#### [DIRECTIONS FOR THIS TASK]
Repeat the lines below with every "hyperlink" swapped for "link" and nothing else changed, leaving out the pictures.

■ ■ ■ ■ ■ ■ ■

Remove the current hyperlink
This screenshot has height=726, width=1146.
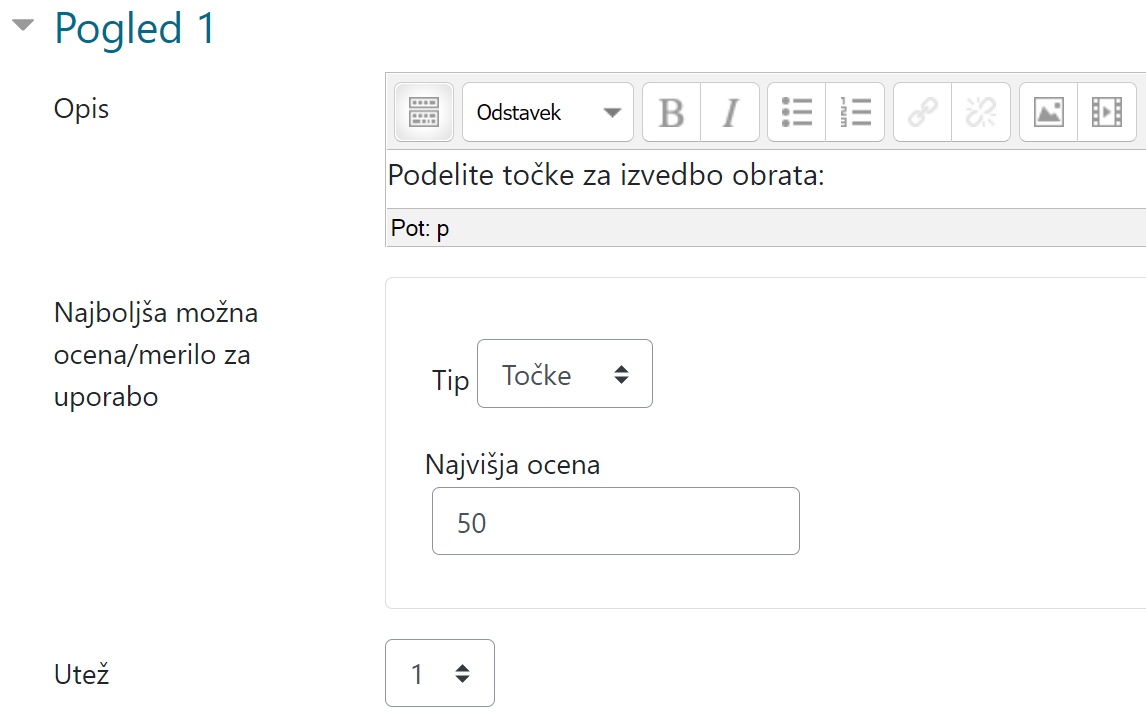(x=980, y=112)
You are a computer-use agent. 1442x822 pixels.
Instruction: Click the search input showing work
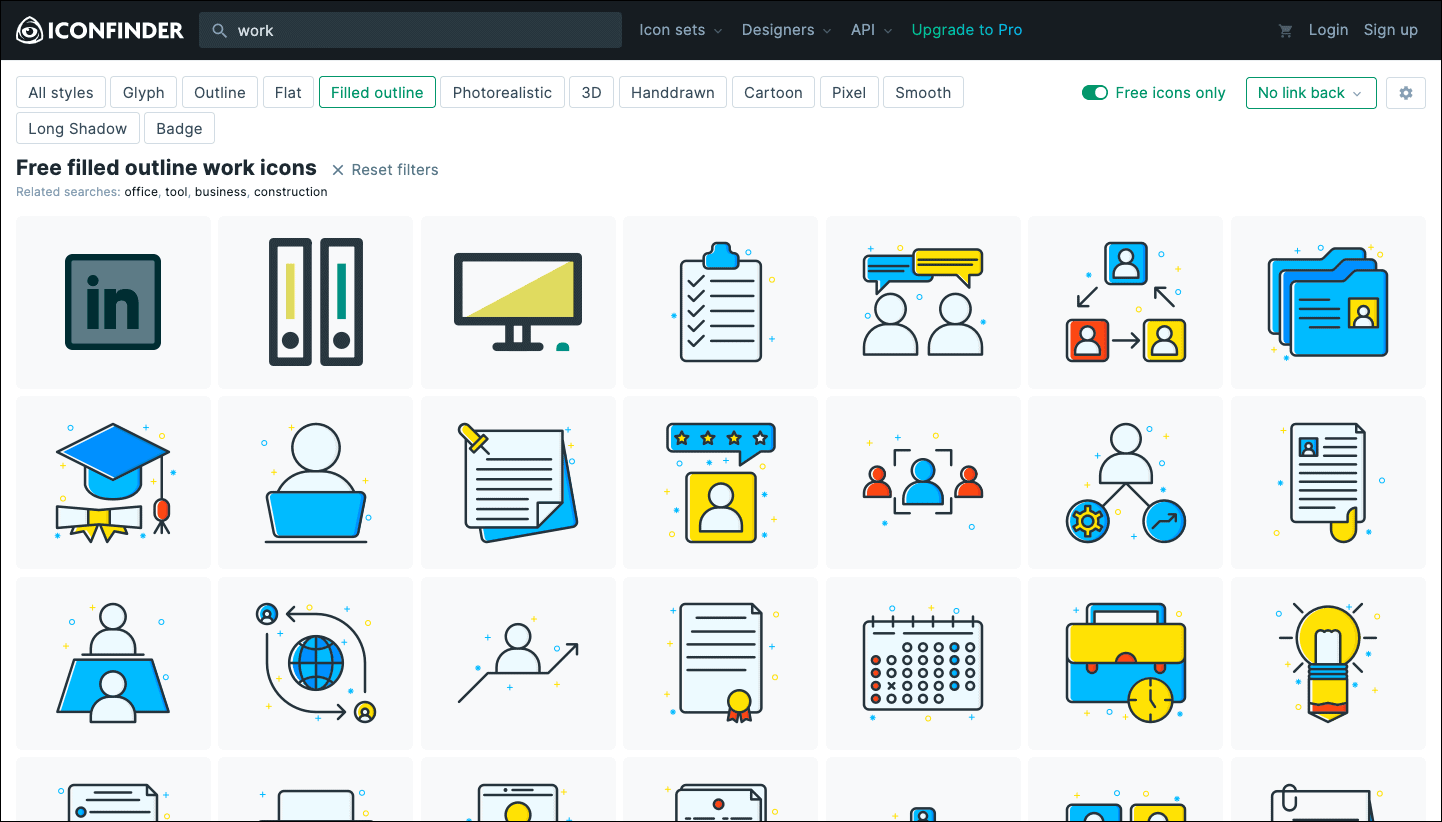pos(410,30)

■ ■ ■ ■ ■ ■ ■

#### [EXERCISE SOLUTION]
Remove the current link
This screenshot has height=726, width=1146.
(x=980, y=112)
You are a computer-use agent. 1442x822 pixels.
Instruction: Click the search input showing work
pos(410,30)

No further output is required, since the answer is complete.